Durante toda la semana pasada, las redes sociales hirvieron de indignación por la actitud discriminatoria de la diseñadora Anís Samanez contra las minorías indígenas de la selva. Y no era para menos. La señorita en cuestión no solamente mostró las “costuras” de su carácter racista al cuestionar el derecho del pueblo shipibo-konibo a valorizar comercialmente sus técnicas ancestrales de tejido, sino que —como luego se supo— había llegado al punto de insultar a una mujer shipiba, culpándola de su problema de imagen y, por si fuera poco, de explotar a gente de esa comunidad pagando miserias por su trabajo.
Vamos, la cancelación no se hizo esperar y pronto se logró que Saga Falabella retirara sus diseños del mercado. Obviamente, no por algún compromiso corporativo con la inclusividad social (no olvidemos que, por décadas, esa cadena de tiendas ha sido criticada por el racismo de sus anuncios, donde indígenas o negros no aparecían ni por error), sino porque, a estas alturas, nadie quiere verse involucrado con alguien que es víctima —justamente o no— de un escrache en redes.

————

### EJERCICIOS
1/ Indica qué cadena de tiendas retiró del mercado los diseños de Anís Samanez, según el texto sobre Anís Samanez.
2/ Decide si cada una de las siguientes afirmaciones concuerda con el texto sobre Anís Samanez y justifica cada respuesta con las palabras del texto que lo deciden. (a) Anís Samanez cuestionó el derecho del pueblo shipibo-konibo a valorizar comercialmente sus técnicas ancestrales de tejido. (b) Saga Falabella retiró los diseños por su compromiso corporativo con la inclusividad social. (c) La indignación en las redes sociales duró un solo día.
3/ Retoma el texto sobre Anís Samanez y continúalo a partir de su última oración.

### MATERIAL PROPORCIONADO

————

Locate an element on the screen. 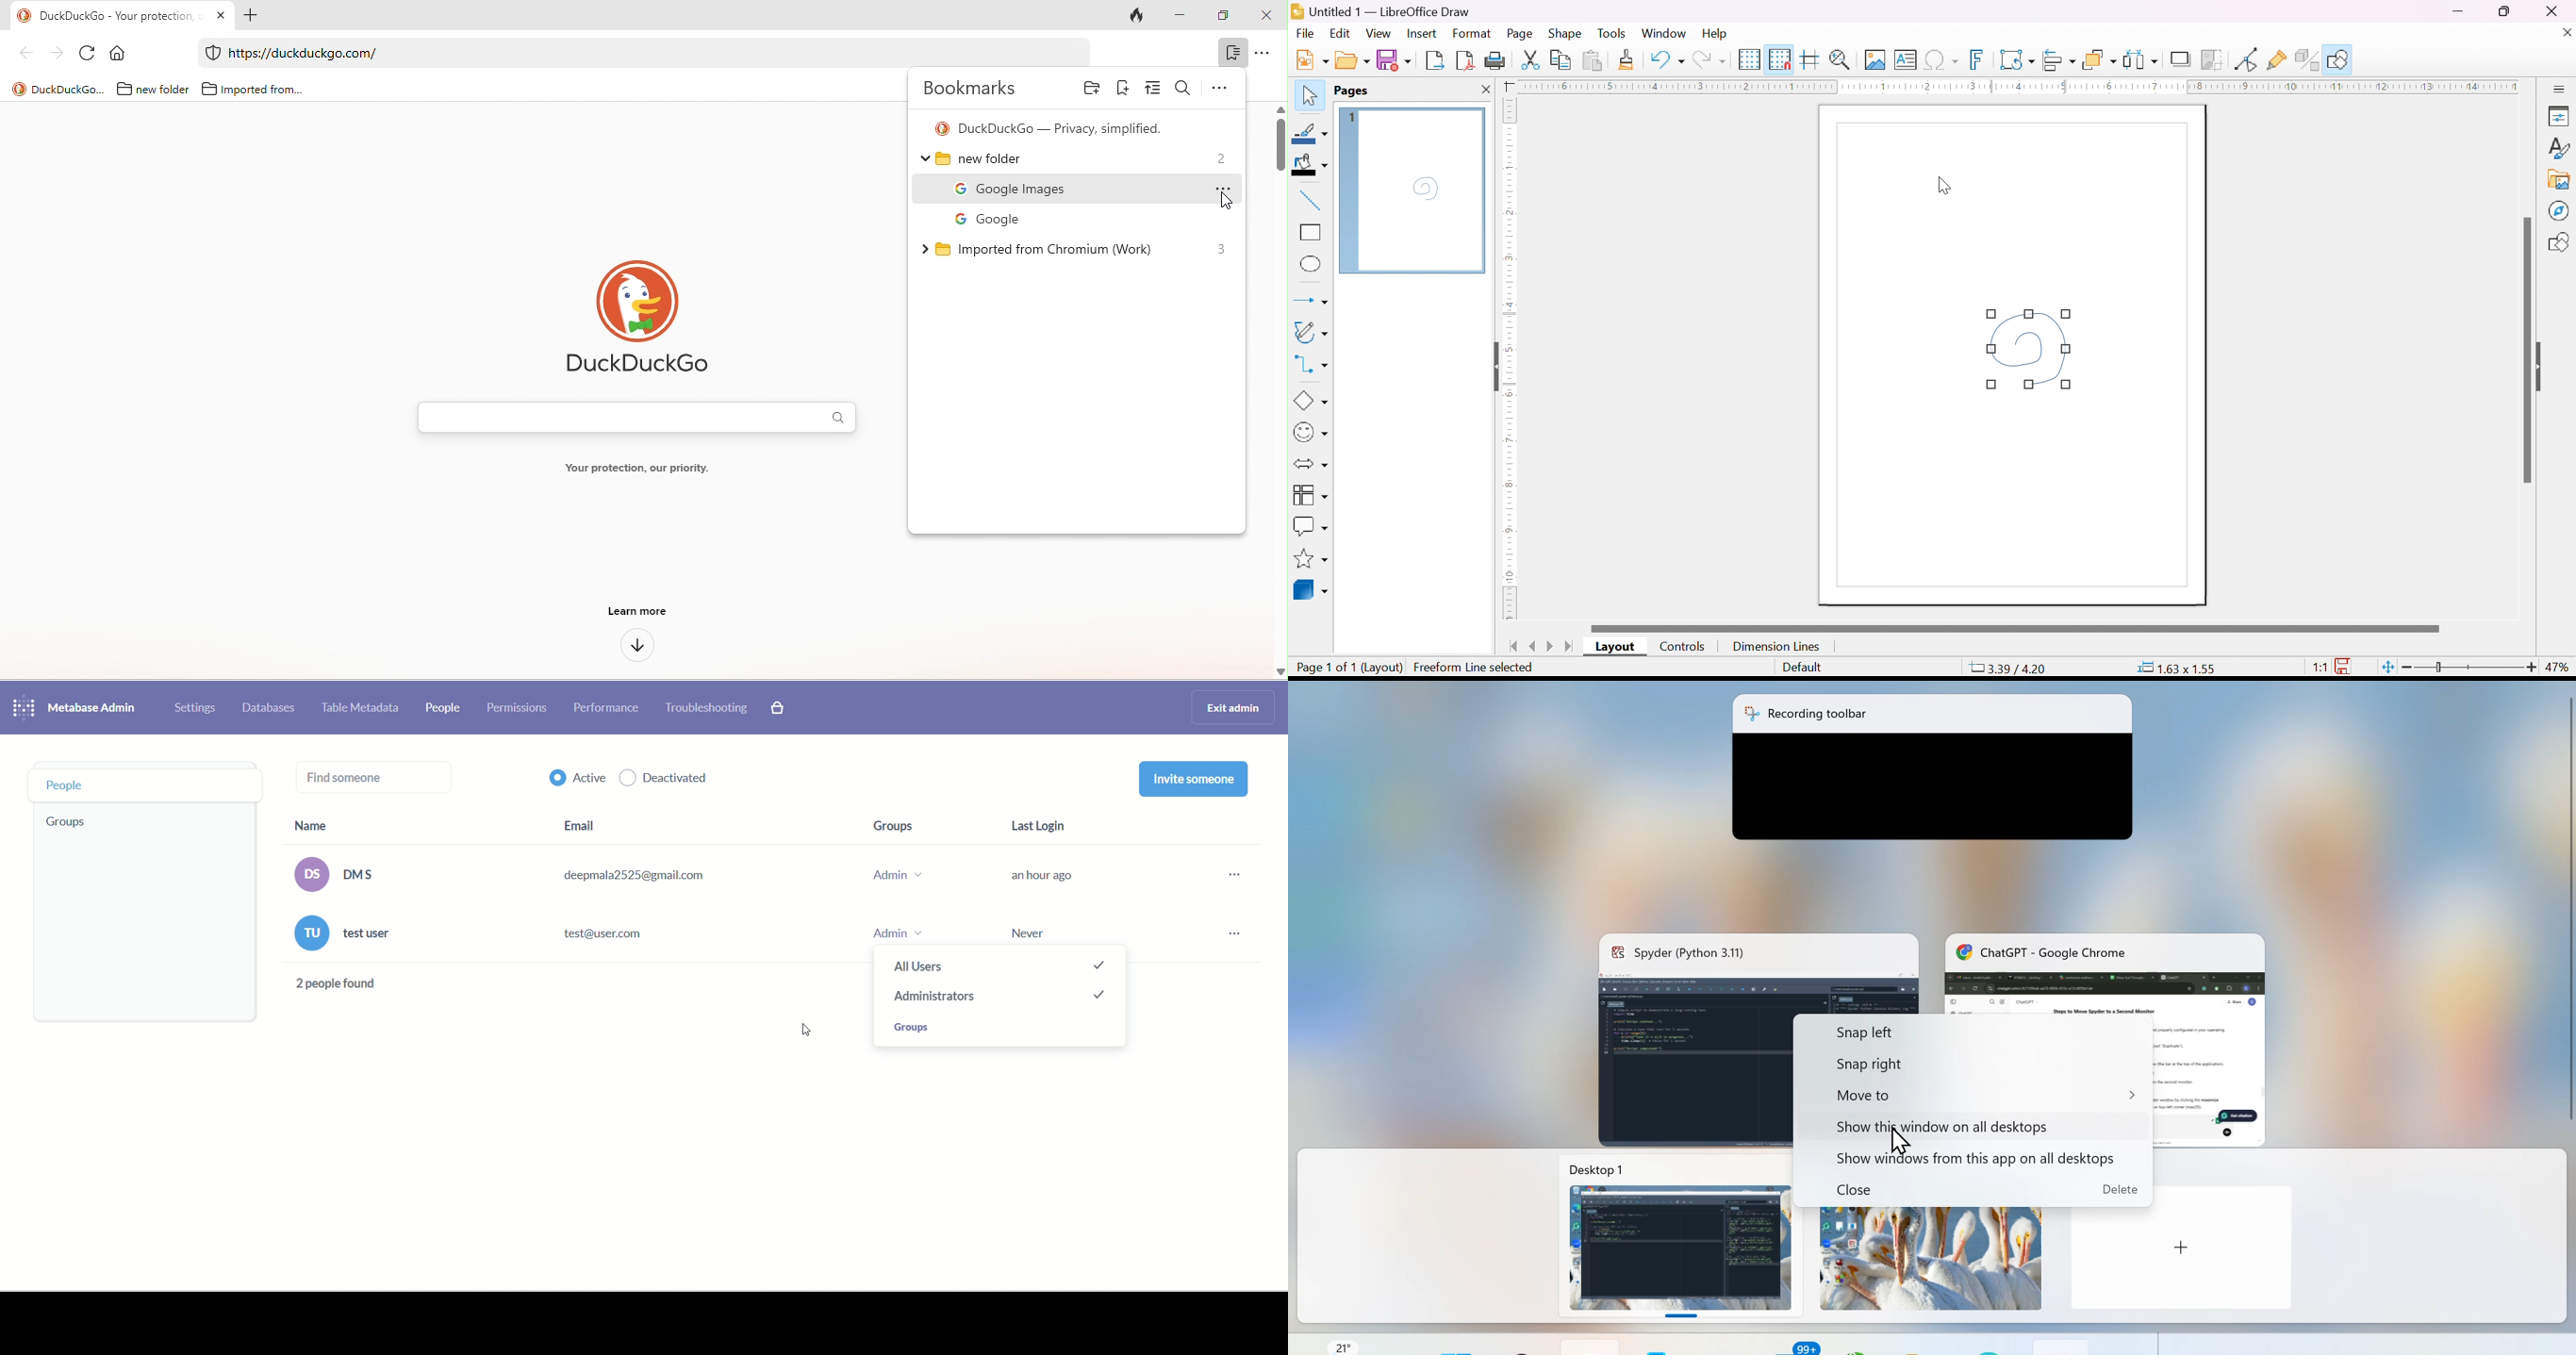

————

### RESPUESTAS
1/ Saga Falabella.

2/
(a) Sí: «al cuestionar el derecho del pueblo shipibo-konibo a valorizar comercialmente sus técnicas ancestrales de tejido».
(b) No: «no por algún compromiso corporativo con la inclusividad social».
(c) No: «Durante toda la semana pasada, las redes sociales hirvieron de indignación».

3/
Hasta ahí, nada nuevo bajo el sol, salvo el hecho probable de que gran parte de esa horda de adalides de la inclusión étnica y racial que canceló a Samanez esté compuesta por gente que, a su vez, en la vida diaria, ejerza lo que los sociólogos han dado en llamar “microrracismo”. ¿Y qué es microrracismo? No, no es el racismo duro y directo, fácil de detectar y sancionar, sino una serie de actitudes, prácticas, dichos, bromas, desaires y mensajes discriminatorios encubiertos que se usan para invalidar a la gente de piel más oscura (color puerta, dirán algunos) y que están interiorizados en todos los miembros de una sociedad donde se ha sometido a una minoría étnica.
Tal es el caso de la popular expresión “Mi empleada es como de la familia”, tantas veces pronunciada en los hogares limeños para demostrar lo bien que se trata al servicio doméstico. La clave, obvio, está en el “comodelafamilia” —dicho con un retintín buenoide— que evidencia que, justamente, la persona aludida no es de la familia, sino alguien de otro nivel. Si fuera “de la familia”, no habría siquiera que mencionarlo. Y menos, claro, se le obligaría a usar un baño distinto o a dormir en una habitación del tamaño de un ataúd, como ocurre tan a menudo.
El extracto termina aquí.